Затем новости просочились и к другим шимпанзе. Увидеть, как происходит передача новой концепции, мы так и не смогли, но заметили, что на следующий день шимпанзе стали проявлять к Венделмансу гораздо больше внимания. Когда он передвигался по заповеднику, медленно и с заметным усилием, его сразу же обступали небольшие группы. Гонцо и Чамп, которые прежде непрерывно ссорились, вдруг замирали рядом и подолгу не сводили с Венделманса внимательного взгляда. Обычно стеснительная Чикори вдруг завела с ним разговор. О созревающих в саду яблоках, как сообщил потом Венделманс. Шем и Шон, младшие двойняшки Анны-Ливии, взобрались по одежде и уселись у него на плечах.
— Они хотят узнать, что представляет собой умирающий бог, — тихо сказал Йост.
— А посмотри вон туда, — посоветовала Джейн Мортон.
У Джуди Венделманс тоже появилась компания: Мимси, Маффин, Клавдий, Бастер и Конг. Они словно зачарованные смотрели на нее широченными глазами, открыв при этом рты и пуская в задумчивости слюну.
— Они, наверно, думают, что Джуди тоже умирает? — предположила Бет.
Йост покачал головой.
— Скорее всего нет. Им хорошо известно, что физически она в полном порядке.

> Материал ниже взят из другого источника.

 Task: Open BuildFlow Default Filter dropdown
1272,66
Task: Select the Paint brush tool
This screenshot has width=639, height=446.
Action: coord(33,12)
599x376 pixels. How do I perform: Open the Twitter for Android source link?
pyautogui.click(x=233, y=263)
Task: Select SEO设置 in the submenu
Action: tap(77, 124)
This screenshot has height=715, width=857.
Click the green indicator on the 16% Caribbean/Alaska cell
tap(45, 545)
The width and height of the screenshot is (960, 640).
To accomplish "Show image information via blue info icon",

Но они чувствуют ее грусть, ее мысли о смерти.
— Есть ли у нас основания полагать, что шимпанзе знают о семейном союзе Хэла и Джуди? — спросил Кристенсен.

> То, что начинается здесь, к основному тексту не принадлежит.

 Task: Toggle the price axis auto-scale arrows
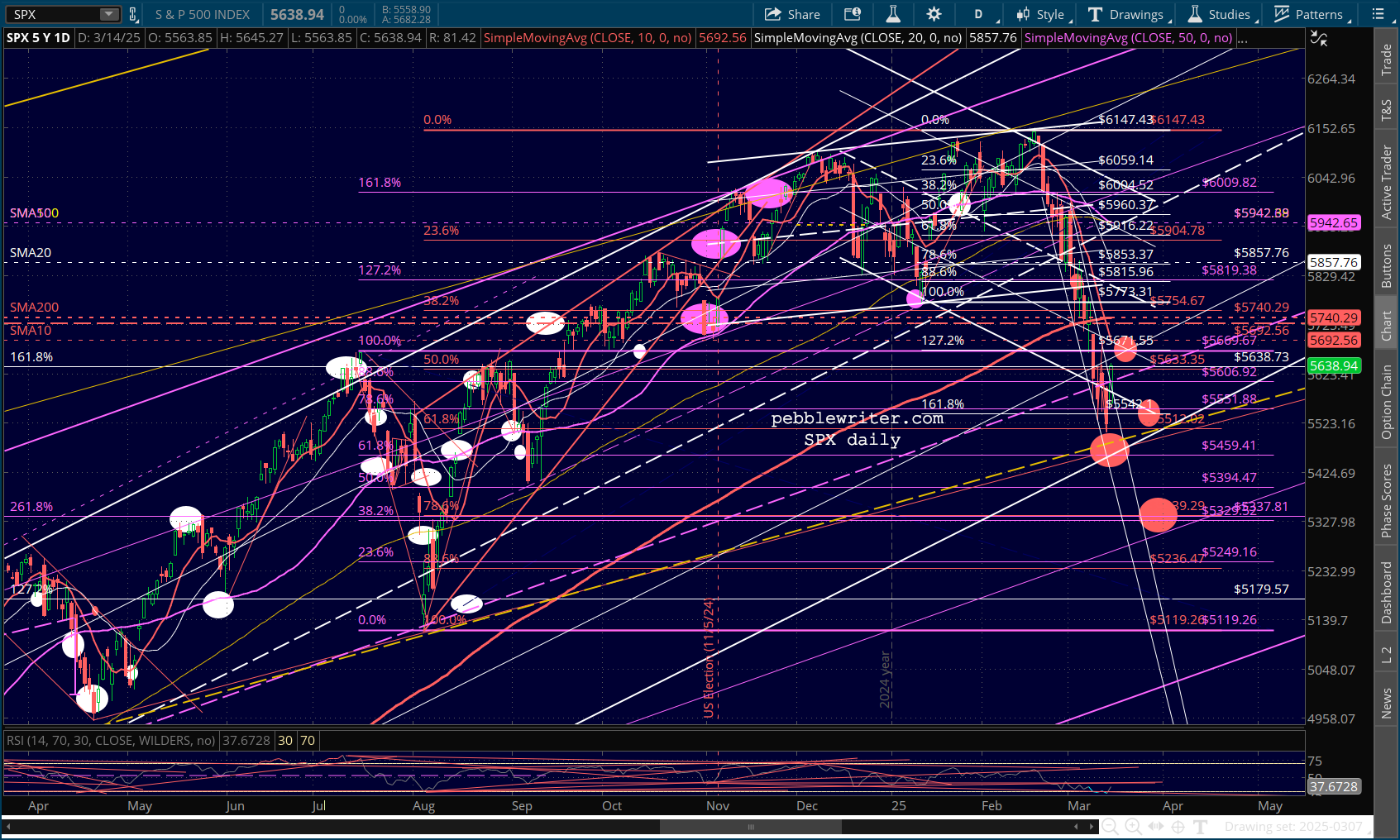tap(1318, 39)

— Это не имеет значения, — сказал Йост. — Они просто видят, что Джуди расстроена. И это интересует их, даже если они не могут понять, почему Джуди расстраивается больше других.
— Еще одна загадка. — Я указал на лужайку, где, стоя в гордом одиночестве, размышлял о чем-то Гримски.
Гримски — самый старый наш шимпанзе, уже седой и лысеющий. Наш мыслитель. Он участвовал в проекте чуть ли не с начала — более тридцати лет, и за это время мало что ускользнуло от его внимания.
Еще дальше от нас, слева, точно так же размышляя в одиночестве, стоял под большим буком Лео. Ему двадцать. Альфа, самый сильный самец в поселении. Умом он тоже намного опередил всех своих соплеменников. Вид этих двоих, углубившихся в какие-то свои размышления и застывших каждый в своей изолированной зоне, словно стражники или статуи острова Пасхи, производил весьма странное впечатление.
— Философы, — пробормотал Йост.
Вчера Венделманс вернулся в больницу насовсем. Перед отъездом он попрощался со всеми пятьюдесятью шимпанзе, даже с детенышами. Последняя неделя его особенно изменила; вместо человека осталась лишь слабая выцветшая тень. Джуди сказала, что, возможно, он протянет еще несколько недель.
Сама она тоже уехала и вернется, наверно, только после смерти Хэла.
Интересно, что подумают шимпанзе о ее «уходе» и последующем возвращении?
Джуди сказала, что Лео уже спрашивал, не умирает ли и она тоже.
Возможно, теперь все вернется здесь на круги своя.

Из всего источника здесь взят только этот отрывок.